WHAT IS EXPECTED
Once the images are removed, set down everything else in the listing below exactly.

SUPPLIED RECORDS
= Beginning of Section =

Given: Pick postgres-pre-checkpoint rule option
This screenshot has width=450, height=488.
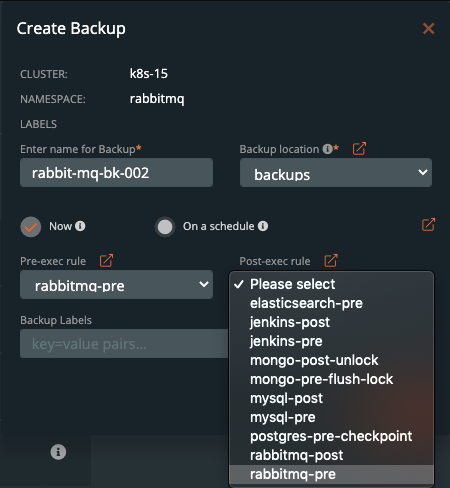Looking at the screenshot, I should (331, 436).
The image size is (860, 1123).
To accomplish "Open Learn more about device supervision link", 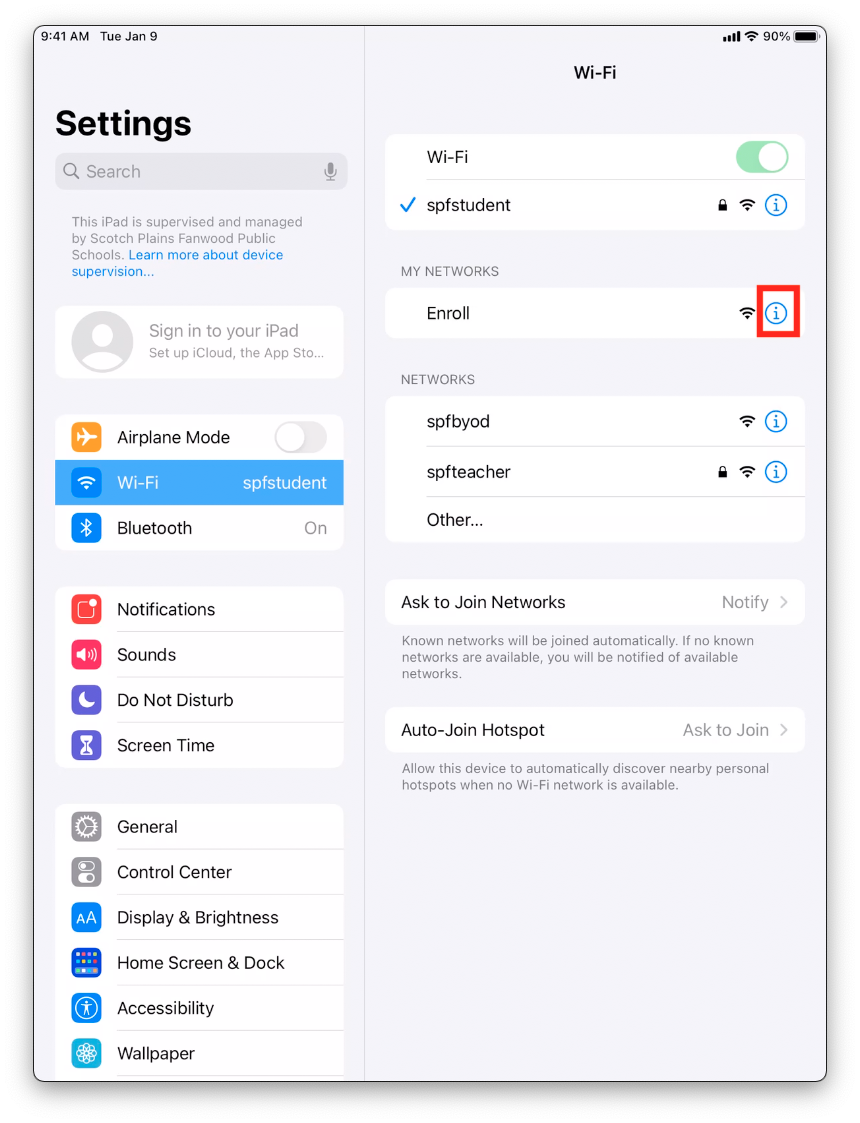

= End of Section =

RESULT OF THIS EXERCISE
Given: Pick postgres-pre-checkpoint rule option
This screenshot has width=450, height=488.
Looking at the screenshot, I should (331, 436).
The image size is (860, 1123).
To accomplish "Open Learn more about device supervision link", 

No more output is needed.